ギル=ガラドとエルロンドの二人は個人的にリンドン主従と呼んでしまうのですが、実際には主従というよりも上司部下というか先輩後輩というか、とにかくもっと可変的で対等な関係っぽいイメージ。
あくまで個人的な妄想なのですが、この二人はどちらも名前に銀のつく人に夢中だよ!というイメージで。第二紀のエルロンドはエレギオンを巡るギル=ガラドの政策に対して、不満に思っていた部分もあるんじゃないかなーと思っています。だって本来上級王の立場ならばリンドンからサウロンを締め出すだけでなく、エレギオンについても命令し言い聞かせる事が出来た筈ですから。でも彼はそうしなかった。その結果力の指輪が作られ、第三紀まで続く指輪戦争の発端となる訳です。ギル=ガラドはケレブリンボールを止められた筈なのに、そうしなかった。それは何故でしょう。政治的判断かもしれないし、惚れた弱みもあったのかもしれない。でもエルロンドとしてはそういう上級王の判断に苛立つ事もあったかもしれないと思っています。エルロンドはフェアノールの息子の上二人に育てられたけれど、その時にはエルロンドはまだ幼く、彼らが罪を犯すに至った背景を詳細に理解していたとは考えにくいのです。そしてケレブリンボールの複雑な立場と、それに対するギル=ガラドの感情も。第二紀のエルロンドは未だ若く、正しい事をただそのままに成せばいいと、そう考えていたのではないかなと思います。いや妄想なのですが。
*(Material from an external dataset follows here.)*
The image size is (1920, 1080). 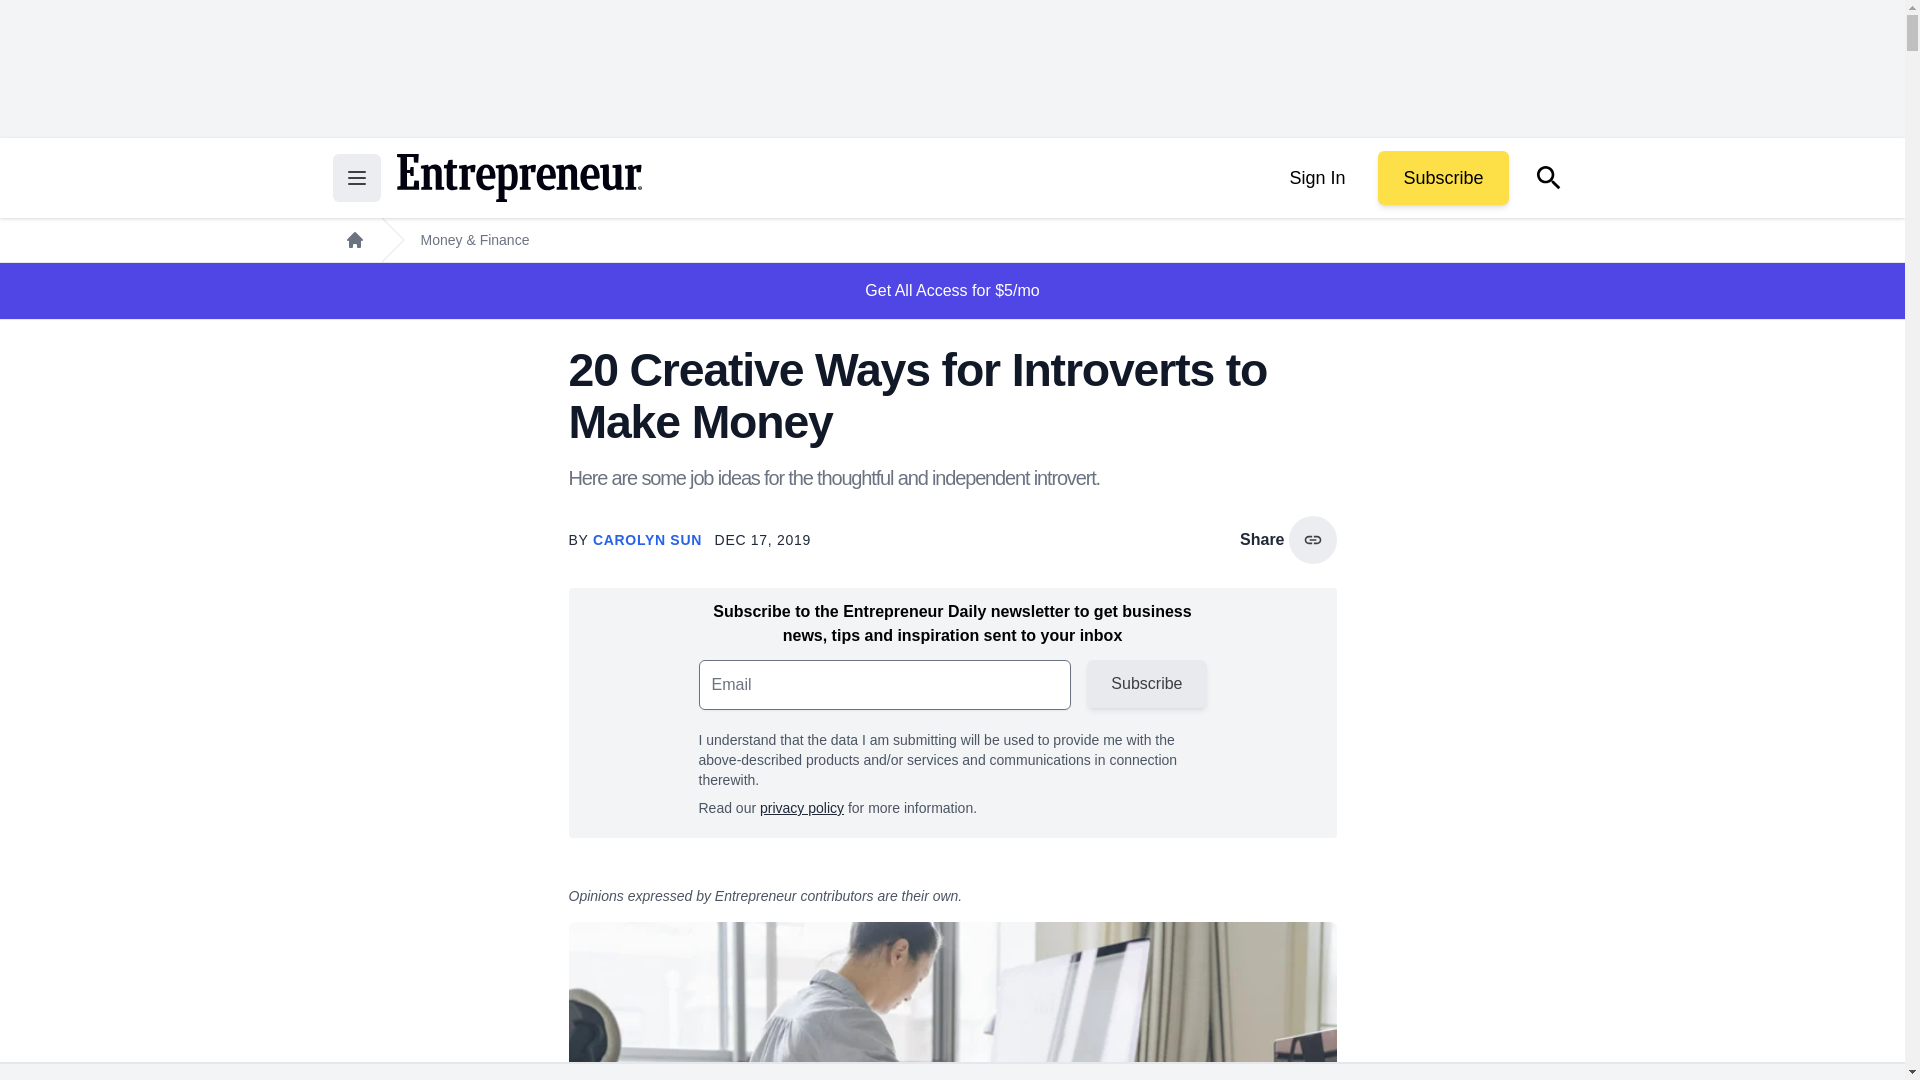 I want to click on Sign In, so click(x=1316, y=178).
エルロンドはケレブリンボールとは疎遠かなーと思うのは、指輪物語のエルロンドの会議での名前の出し方がそっけないからでもありますが(でも他の登場人物に対してもそうかも)。マグロールに育てられたエルロンドはその親族であるケレブリンボールに対し微妙な心情を抱いていたのかもしれない。エレギオン包囲戦の時にエルロンドは現地司令官として派遣された訳ですが、内心では「見捨てればいいのに」くらいに思っていたのでは。
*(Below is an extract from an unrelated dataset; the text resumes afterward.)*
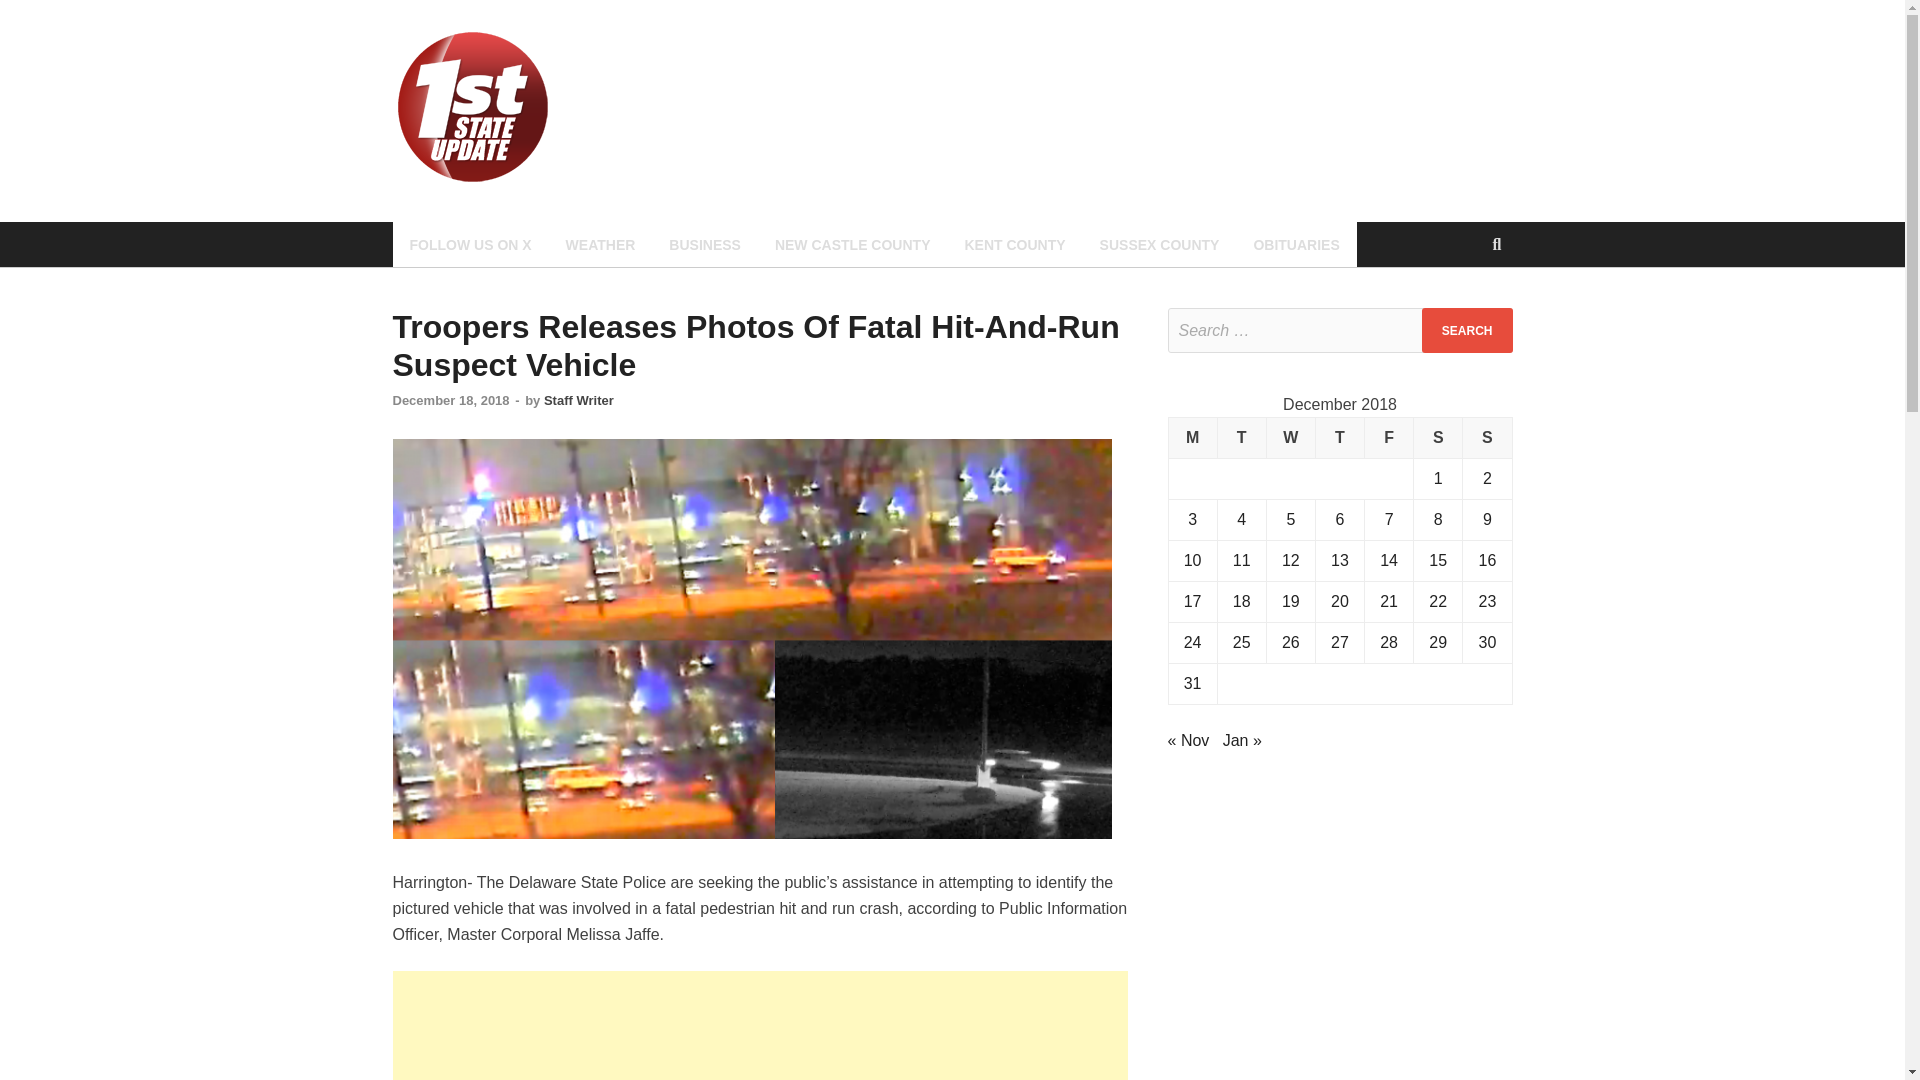 This screenshot has height=1080, width=1920. I want to click on FOLLOW US ON X, so click(469, 244).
でもそんなエルロンドも第三紀になりケレブリアンと結婚し、そして彼女が傷を負い西に渡ることになりかつての上級王の気持ちが理解できるようになったのではないかと考えています。勿論ケレブリアンとケレブリンボールとでは全く状況が異なりますが。愛する者を救えなかったという気持ち。他者から賢者と讃えられようとも、常に最良の選択肢を選べる訳ではないという事実。